Provided passage =>
• • • • • • •
# Wellness Just for Puppy’s Dog Food



## dg (Sep 27, 2010)

My puppy loves the Wellness super5mix he devours it at feeding time and has a lot of energy. Thank you Wellness for a excellent dry dog food.


----------



## rescue_mom (Jan 10, 2011)

My two grown puppy loves the super5mix they love the taste and gives them a lot of energy and they are very healthy.
Thank you wellness for creating this kind of dog food.


----------



## GermanSheperdlover (Nov 15, 2009)

I have never tried Wellness maybe I should in the future. I sure hope Tony's website comes up.


----------



## Bella Mia (Jan 16, 2011)

Hello Everybody
first of all I want to thank all the doggie-lovers that take their time to write about their experiences, concerns, opinions and comments and are able to help people like me asking for advise. 
I just got a chichuahua puppy, she is 5 months old, 5 1/2 pounds, when I got her they told me to feed her "royal Canin puppy 33" so I was doing that, she was normal and doing good on it, till I went online and seen the horrible reviews and ingredients it has, so i slowly introduce her to "wellness super mix just for puppies" in the beggining she would just eat the RC and leave the W grains behind till I slowly put her 100% in wellness and she would wait and roam around till she got hungry and had nothing else to eat, so she gave in and ate it, but that first day I notice a big change on her, her stools are quite soft, sometimes diarrea, and her smell change it's like a bad doggie odor and I gave her a bath 1 week ago, She doesn't go out on grass or gets dirty, she is mostly an indoor doggie, she doesn't have to many people around her and I don't have any kids, I Really try to be a good first time mom, I take care of her very well and try to keep her good and happy the best possible ways, I do not want to go back to RC, but I need to change her food, although she was doing good in it, I don't think I like the quality, I thought wellness was going to be great beacause it's wholesome and natural ingredients, but I think something in it is affecting her, could it be the salmon/fish in it? or maybe it's to rich? i just do not know, i called her vet and the assitant told me they like hills science and purina dog chow!!! but I read it's not good they only gave them 1-2 stars and both has bad ingredients, I don't mind spending some money on her food I just want the best for my little girl, as I would want for me or any of my family members or my friends, I am just so confussed  ... Any help, Any advice would be very welcomed ... thank you all so much!!!


----------



## Robin2 (Feb 6, 2011)
• • • • • • •
Source data:
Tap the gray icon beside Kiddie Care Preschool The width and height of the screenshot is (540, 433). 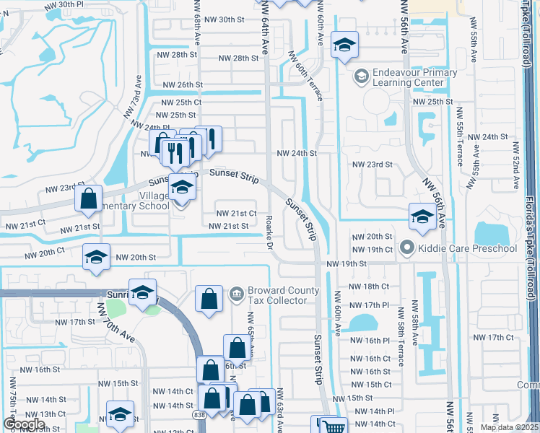click(406, 249)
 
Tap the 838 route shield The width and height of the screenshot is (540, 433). click(199, 415)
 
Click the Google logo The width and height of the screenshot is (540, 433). click(23, 424)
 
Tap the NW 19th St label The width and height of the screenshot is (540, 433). click(342, 264)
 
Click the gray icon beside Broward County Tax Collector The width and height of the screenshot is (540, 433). click(235, 294)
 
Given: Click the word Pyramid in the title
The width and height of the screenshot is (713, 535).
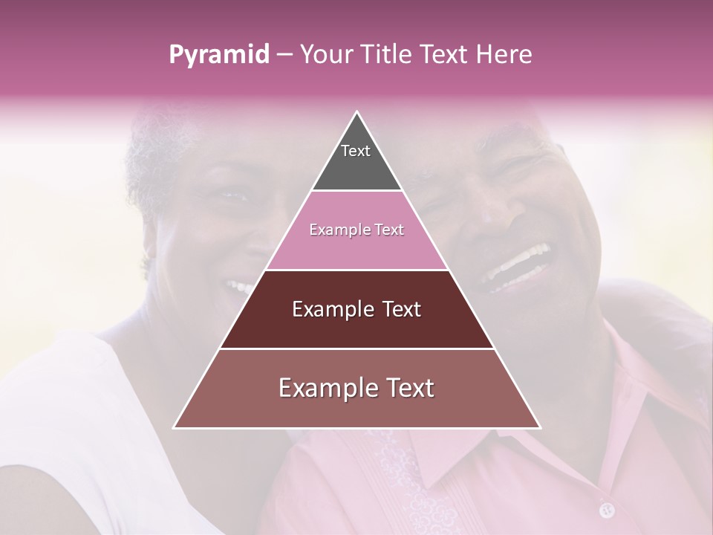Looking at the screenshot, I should click(218, 55).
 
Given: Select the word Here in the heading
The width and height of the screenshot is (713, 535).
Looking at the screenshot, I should click(505, 54).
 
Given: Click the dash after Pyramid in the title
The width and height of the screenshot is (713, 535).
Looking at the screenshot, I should click(284, 55).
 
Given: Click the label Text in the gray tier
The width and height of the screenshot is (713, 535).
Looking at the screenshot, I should click(355, 151).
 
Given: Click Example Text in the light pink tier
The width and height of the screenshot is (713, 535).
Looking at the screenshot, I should click(356, 230).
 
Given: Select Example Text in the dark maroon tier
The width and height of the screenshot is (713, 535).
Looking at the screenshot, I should click(356, 309).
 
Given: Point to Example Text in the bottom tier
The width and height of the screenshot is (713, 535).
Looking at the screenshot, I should click(356, 388).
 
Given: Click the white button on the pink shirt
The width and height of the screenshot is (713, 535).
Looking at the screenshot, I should click(607, 510).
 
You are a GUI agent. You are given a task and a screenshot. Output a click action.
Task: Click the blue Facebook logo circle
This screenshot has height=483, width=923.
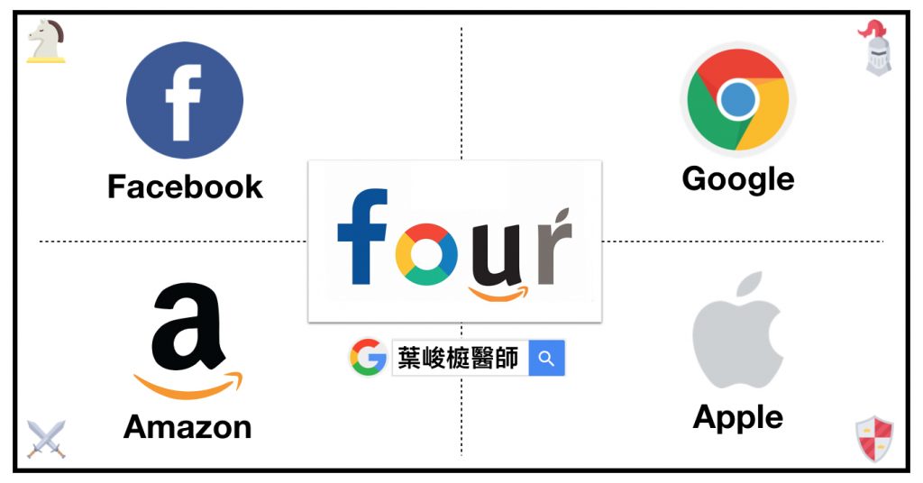[x=184, y=99]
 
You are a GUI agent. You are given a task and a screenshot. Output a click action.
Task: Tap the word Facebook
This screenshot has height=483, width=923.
[x=185, y=187]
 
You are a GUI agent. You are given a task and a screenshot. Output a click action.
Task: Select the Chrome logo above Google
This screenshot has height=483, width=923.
[x=737, y=99]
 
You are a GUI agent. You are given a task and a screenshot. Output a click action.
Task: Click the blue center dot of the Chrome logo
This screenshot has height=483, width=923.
[x=737, y=99]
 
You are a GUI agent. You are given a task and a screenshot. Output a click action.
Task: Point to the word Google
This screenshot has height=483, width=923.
[x=738, y=179]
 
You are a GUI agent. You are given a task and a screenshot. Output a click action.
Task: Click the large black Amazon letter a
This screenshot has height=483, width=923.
[x=187, y=327]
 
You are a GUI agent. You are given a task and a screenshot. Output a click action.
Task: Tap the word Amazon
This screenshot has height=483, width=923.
[x=187, y=427]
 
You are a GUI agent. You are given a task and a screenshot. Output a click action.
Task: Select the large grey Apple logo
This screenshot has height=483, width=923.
[x=737, y=330]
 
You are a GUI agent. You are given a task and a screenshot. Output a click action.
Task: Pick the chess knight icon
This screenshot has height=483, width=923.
[x=46, y=41]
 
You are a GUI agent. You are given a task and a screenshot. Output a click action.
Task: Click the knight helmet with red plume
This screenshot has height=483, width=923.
[x=875, y=47]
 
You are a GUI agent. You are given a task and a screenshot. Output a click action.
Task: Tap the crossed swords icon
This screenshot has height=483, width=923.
[x=46, y=440]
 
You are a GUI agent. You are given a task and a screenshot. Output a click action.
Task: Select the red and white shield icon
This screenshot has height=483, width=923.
[x=874, y=439]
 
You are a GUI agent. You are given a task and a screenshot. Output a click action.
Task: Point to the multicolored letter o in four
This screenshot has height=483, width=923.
[x=426, y=254]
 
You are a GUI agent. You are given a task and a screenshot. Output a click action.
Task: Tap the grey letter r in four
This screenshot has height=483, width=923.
[x=553, y=246]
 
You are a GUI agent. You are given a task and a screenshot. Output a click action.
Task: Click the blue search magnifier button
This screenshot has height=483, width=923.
[x=547, y=358]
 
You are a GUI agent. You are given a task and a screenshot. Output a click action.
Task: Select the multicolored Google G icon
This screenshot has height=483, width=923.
[x=368, y=357]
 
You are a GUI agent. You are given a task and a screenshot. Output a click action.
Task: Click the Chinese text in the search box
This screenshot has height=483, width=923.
[x=458, y=358]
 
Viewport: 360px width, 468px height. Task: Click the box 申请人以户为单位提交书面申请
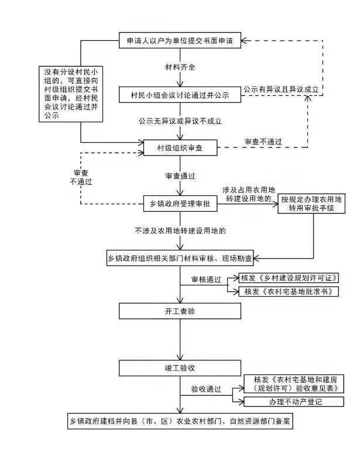[180, 40]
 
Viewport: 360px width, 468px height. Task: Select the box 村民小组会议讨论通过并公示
[180, 95]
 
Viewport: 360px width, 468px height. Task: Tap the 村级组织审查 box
[180, 148]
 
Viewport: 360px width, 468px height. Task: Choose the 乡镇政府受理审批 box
[180, 204]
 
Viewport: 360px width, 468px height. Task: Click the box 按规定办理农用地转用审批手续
[311, 204]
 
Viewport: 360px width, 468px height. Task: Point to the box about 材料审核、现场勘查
[180, 258]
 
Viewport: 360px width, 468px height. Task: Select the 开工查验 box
[180, 311]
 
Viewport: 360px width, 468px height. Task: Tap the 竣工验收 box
[180, 368]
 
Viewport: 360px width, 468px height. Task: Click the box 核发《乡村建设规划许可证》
[289, 278]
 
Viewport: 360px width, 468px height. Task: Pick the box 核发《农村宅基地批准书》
[289, 291]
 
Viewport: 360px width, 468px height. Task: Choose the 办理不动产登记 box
[294, 402]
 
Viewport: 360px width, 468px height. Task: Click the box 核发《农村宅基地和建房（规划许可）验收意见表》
[294, 384]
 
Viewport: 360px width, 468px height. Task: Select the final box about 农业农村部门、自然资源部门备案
[180, 421]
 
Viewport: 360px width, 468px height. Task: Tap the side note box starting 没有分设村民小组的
[71, 94]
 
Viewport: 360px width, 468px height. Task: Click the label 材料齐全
[180, 67]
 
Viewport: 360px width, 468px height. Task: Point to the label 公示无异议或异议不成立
[180, 121]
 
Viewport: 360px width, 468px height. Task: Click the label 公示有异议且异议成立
[281, 90]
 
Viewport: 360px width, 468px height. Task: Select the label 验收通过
[206, 389]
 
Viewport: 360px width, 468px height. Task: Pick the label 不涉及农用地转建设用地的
[180, 230]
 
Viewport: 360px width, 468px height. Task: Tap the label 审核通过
[206, 280]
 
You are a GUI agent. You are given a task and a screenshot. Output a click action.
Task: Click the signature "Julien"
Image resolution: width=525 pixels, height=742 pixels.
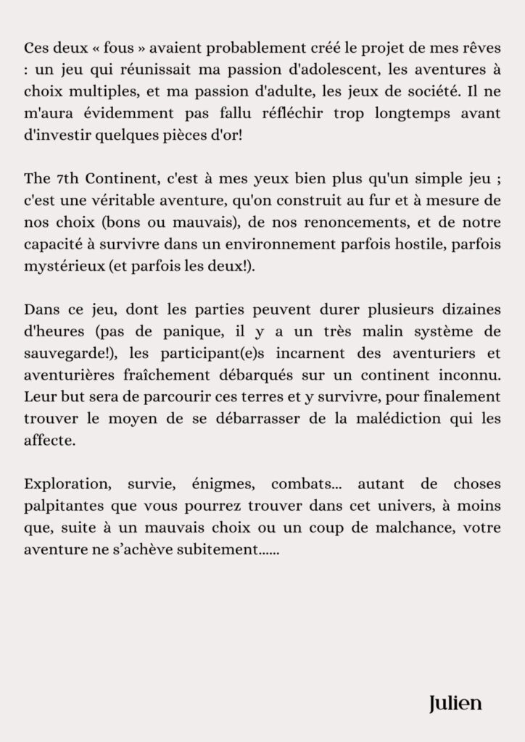(x=455, y=702)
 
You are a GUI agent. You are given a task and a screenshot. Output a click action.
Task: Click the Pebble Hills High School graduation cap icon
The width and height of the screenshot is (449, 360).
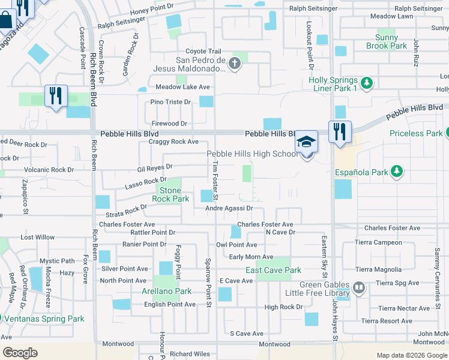[306, 143]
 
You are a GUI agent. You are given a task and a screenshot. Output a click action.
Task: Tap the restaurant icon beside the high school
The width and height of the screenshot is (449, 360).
[340, 131]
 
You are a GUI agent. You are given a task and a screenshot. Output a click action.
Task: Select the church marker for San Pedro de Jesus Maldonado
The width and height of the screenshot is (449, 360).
[235, 62]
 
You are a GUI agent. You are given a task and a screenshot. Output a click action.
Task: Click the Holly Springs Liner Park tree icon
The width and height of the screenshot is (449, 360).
[367, 82]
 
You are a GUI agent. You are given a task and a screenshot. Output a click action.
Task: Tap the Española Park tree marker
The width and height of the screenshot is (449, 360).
[396, 172]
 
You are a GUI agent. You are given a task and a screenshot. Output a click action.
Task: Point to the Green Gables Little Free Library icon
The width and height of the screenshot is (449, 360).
[358, 289]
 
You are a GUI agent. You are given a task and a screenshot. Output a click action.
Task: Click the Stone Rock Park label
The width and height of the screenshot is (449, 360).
[170, 194]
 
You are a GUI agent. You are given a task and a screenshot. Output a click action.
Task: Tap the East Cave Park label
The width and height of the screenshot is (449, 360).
[273, 271]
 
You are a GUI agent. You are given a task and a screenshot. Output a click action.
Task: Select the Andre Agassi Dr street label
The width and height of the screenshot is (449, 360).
[229, 208]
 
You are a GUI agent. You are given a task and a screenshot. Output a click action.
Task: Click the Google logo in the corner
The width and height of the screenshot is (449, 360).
[20, 352]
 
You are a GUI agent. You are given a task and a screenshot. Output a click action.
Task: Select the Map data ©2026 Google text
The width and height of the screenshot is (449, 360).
[411, 355]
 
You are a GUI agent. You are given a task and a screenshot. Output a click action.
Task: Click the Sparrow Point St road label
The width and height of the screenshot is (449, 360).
[208, 283]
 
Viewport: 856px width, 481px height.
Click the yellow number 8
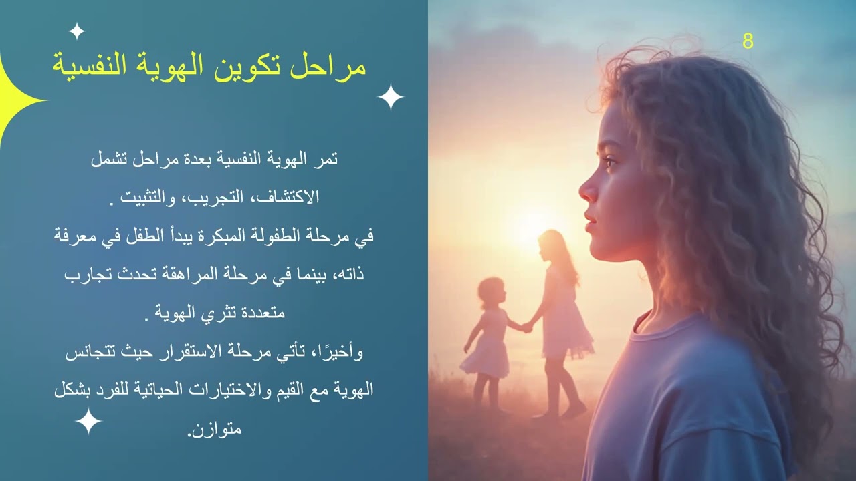[748, 41]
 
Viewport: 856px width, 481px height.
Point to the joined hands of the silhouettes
[527, 327]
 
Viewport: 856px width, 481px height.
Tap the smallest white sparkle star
[77, 31]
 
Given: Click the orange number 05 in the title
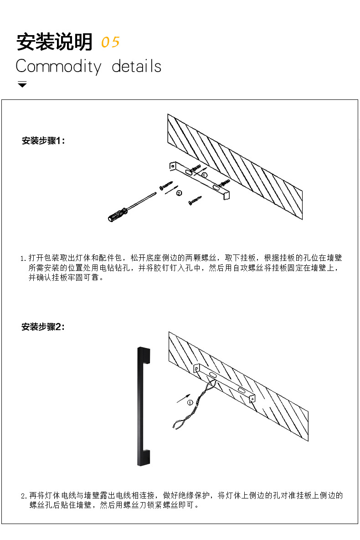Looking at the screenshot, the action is [110, 42].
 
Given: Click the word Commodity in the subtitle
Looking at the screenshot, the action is [58, 67].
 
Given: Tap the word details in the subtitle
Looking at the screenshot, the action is [137, 66].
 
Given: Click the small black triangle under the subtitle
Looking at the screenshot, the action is [22, 84].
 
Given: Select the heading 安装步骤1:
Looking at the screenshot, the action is [44, 141].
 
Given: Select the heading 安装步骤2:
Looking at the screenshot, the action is [44, 327].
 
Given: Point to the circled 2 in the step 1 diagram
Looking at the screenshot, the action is [179, 193].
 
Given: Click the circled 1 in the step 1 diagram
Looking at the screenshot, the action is [205, 175].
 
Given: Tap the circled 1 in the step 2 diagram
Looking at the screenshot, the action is [190, 402].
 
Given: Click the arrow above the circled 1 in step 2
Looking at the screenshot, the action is [183, 398].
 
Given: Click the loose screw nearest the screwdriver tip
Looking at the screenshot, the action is [166, 186].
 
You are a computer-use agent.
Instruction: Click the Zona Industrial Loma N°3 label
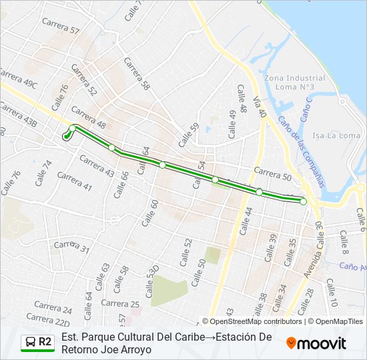[294, 83]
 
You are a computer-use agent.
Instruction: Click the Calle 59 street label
• • • • • • •
Prompt =>
Answer these questions about the Wellness puppy food thread:
1. Which poster says they have never tried Wellness?
2. How old is Bella Mia's Chihuahua puppy?
3. Which foods did the vet's assistant tell Bella Mia they like?
The lines have nothing to do with the Wellness puppy food thread.

Response to the task =>
1. GermanSheperdlover
2. 5 months old
3. Hills Science and Purina Dog Chow